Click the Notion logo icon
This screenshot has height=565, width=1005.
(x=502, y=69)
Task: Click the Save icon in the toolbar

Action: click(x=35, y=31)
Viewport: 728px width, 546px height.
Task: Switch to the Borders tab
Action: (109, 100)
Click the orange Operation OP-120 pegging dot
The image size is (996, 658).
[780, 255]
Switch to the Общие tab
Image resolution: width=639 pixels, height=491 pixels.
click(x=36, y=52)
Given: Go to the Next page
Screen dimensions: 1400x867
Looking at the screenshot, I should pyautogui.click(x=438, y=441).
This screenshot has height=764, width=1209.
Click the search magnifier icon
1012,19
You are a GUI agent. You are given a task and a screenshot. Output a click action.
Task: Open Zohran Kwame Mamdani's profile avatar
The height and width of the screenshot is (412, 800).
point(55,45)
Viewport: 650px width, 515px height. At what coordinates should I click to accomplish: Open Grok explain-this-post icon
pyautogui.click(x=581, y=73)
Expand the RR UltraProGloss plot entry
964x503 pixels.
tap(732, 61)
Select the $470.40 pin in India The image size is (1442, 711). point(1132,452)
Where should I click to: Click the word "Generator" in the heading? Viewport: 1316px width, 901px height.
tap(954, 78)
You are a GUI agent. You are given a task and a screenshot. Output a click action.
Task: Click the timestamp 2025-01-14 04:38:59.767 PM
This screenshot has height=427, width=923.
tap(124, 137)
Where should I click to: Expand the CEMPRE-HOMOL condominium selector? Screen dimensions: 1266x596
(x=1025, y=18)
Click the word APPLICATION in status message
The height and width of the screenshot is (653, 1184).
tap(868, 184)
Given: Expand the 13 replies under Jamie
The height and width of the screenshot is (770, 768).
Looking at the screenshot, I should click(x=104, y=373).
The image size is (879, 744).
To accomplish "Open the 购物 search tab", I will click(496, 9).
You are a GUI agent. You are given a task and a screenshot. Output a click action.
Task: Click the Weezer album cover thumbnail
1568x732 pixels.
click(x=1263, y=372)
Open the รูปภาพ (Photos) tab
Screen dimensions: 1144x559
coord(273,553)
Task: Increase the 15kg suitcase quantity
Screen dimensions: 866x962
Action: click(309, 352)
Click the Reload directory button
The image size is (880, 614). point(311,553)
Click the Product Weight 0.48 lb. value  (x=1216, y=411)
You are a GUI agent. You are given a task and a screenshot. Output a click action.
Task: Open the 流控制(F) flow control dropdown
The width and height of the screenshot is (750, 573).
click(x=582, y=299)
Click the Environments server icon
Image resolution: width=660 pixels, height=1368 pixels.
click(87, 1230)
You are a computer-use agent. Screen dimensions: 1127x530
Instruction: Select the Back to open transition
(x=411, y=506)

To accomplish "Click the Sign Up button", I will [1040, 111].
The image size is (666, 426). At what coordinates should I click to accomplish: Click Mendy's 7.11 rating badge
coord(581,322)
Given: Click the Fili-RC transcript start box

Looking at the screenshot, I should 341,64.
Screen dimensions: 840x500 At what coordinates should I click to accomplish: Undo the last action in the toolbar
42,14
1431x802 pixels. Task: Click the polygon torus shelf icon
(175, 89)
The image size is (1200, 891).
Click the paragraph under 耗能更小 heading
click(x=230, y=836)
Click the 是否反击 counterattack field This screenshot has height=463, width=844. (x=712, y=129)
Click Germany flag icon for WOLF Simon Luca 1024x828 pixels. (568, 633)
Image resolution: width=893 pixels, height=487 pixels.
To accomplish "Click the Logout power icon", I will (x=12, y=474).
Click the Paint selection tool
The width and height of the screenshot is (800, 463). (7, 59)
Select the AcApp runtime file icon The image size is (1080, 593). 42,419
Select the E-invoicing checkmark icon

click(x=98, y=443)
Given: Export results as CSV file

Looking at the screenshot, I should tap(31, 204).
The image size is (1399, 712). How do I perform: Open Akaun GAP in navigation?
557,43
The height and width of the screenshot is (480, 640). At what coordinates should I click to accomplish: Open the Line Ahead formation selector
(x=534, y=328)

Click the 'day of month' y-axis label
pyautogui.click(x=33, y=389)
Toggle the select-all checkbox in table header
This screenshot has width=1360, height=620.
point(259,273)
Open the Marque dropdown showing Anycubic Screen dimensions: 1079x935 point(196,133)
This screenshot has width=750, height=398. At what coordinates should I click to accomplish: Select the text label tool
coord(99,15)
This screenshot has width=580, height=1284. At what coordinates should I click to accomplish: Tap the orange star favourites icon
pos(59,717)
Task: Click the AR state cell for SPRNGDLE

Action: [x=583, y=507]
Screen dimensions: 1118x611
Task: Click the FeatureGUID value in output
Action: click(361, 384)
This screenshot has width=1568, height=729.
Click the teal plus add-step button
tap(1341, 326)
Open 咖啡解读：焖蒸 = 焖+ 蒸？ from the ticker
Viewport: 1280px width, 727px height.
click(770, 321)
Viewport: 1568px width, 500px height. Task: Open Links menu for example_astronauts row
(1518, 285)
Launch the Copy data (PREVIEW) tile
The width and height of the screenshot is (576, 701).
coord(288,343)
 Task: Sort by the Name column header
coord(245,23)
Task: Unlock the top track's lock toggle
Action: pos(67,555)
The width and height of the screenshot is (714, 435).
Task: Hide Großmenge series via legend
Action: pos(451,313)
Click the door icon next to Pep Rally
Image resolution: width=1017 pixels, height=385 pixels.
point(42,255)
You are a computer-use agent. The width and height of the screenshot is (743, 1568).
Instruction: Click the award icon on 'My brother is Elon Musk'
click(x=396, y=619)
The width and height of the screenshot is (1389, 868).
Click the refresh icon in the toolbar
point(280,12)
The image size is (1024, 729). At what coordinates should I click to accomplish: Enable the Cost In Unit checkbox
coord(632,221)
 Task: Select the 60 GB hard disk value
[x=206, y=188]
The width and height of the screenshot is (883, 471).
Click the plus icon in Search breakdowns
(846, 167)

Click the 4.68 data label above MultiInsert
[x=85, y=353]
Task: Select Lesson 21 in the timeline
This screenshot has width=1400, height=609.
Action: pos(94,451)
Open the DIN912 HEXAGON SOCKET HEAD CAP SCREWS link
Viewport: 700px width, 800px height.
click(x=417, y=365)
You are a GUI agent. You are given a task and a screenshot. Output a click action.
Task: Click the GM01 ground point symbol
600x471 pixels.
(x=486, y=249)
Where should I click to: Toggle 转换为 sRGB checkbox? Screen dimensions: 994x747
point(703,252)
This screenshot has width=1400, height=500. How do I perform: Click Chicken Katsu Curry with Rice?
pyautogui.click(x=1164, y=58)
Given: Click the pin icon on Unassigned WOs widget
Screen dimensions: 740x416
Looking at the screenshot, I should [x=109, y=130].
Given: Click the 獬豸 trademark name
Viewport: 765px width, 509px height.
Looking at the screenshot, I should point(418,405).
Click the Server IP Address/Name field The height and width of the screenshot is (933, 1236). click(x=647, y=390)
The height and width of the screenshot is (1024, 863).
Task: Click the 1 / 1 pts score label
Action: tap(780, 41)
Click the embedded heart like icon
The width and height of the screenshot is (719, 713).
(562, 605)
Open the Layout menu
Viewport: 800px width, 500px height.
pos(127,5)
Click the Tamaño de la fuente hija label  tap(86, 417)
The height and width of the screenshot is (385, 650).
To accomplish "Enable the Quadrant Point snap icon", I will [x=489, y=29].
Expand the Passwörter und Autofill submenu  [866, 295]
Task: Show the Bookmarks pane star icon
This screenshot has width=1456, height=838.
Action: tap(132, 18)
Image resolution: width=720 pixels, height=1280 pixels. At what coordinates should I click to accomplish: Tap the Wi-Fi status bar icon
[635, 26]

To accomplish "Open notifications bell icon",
----
TRY IT:
Using the data above, work out how many lines include the word "computer" and give only that number.

EXERCISE OUTPUT:
2